He has sparked out, burned the rage that made him vibrant, and madness has crept into it's place, nestled itself deep inside him and he grows far more familiar with it, cradles it and allows it share his words. He is suspicious, paranoia making him irrational, lying by her side in the darkness, mechanical hiss of a manufactured heart, chambers of circuitry, each beat a faint hum, he thinks maybe that's when he fell out of love with her.

He's hateful of the role she so dutifully plays, sincere and hopeful, and so very human.

His piece.

The starring role, the beating heart and the boiling blood, a mismatch of inexplicable compassion for a woman incapable of such, but he continues to find himself misplaced, nights alone spent crooked over a coffee table battlefield littered with empty glasses and prescription pills, quietly nursing the chasm aching it's way through his chest, recalling vague, cigarette-burned memories of a time when maybe he was in love.

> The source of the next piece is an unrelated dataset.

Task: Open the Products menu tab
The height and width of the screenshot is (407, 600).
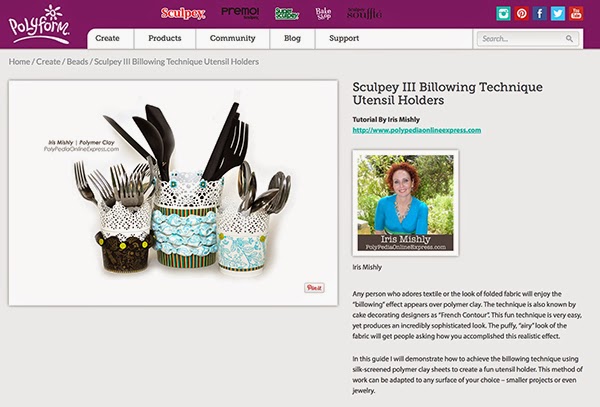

"I'm still here, aren't I?"

She doesn't bother playing coy, the jaded act; the blasé audience. She's cradling his face within frigid palms, thumbs pressing perplexing patterns along his jaw; the summer smile, the winter skin. Her focus so intense, momentarily he finds himself desperate to believe the lie; that this carefully constructed mimicry of human idealism contains within her artificial heart, the perfect combination of coloured cables and circuit boards to synthesize an error as devastating as that of the ability to fall in love with another human being, let alone one as deeply flawed as he recognises in himself.

Her primary instruction is to protect, and she obeys it blindly and non-discriminately, watching over the physical, devastating the emotional.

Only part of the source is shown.